*Objectif*: Dans l'extrait sur l'enquête de l'UES, quelles parties du corps voient leur fracture entraîner une présomption de « blessures graves » ?

*Extrait du texte*:

----------------------------------------

La compétence d’enquête de l’Unité se limite aux incidents impliquant la police et qui ont causé un décès ou une blessure grave (y compris une allégation d’agression sexuelle).

On doit englober dans les « blessures graves » celles qui sont susceptibles d’avoir des répercussions sur la santé ou le bien-être de la victime et dont la nature est plus que passagère ou insignifiante; elles comprennent les blessures graves résultant d’une agression sexuelle. Il y aura, à priori, présomption de « blessures graves » si la victime est hospitalisée, souffre d’une fracture d’un membre, d’une côte, d’une vertèbre ou du crâne, souffre de brûlures sur une grande partie du corps, a perdu une partie du corps, la vue ou l’ouïe, ou encore si elle allègue qu’elle a été agressée sexuellement. Si un long délai est à prévoir avant l’évaluation de la gravité des blessures, l’Unité devrait en être avisée pour qu’elle puisse surveiller la situation et décider dans quelle mesure elle interviendra.

Ce rapport porte sur l’enquête menée par l’UES sur la blessure grave qu’aurait subie un homme de 52 ans lors de son arrestation le 26 août 2017

L’enquête

Notification de l’UES

Le 26 septembre 2017, vers 12 h 07, le Service de police de Toronto (SPT) a avisé l’UES que le plaignant avait subi une blessure grave.

Le SPT a donné le rapport suivant : ses agents ont arrêté le plaignant à deux reprises. Le samedi 26 août 2017, le plaignant a trébuché et est tombé par terre en sortant du magasin Lululemon du centre commercial Yorkdale. Des agents de police se sont rendus au centre commercial Yorkdale et ont arrêté le plaignant pour ivresse dans un lieu public. Il a été libéré le lendemain.

----------------------------------------

*Entrées extraites*:
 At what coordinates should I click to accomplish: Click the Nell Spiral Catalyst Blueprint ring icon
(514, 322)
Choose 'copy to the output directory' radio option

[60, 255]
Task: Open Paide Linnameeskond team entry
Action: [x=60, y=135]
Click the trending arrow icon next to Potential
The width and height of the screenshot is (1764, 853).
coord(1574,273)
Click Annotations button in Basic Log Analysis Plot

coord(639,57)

----------------------------------------

*Corrigé*: Un membre, une côte, une vertèbre et le crâne.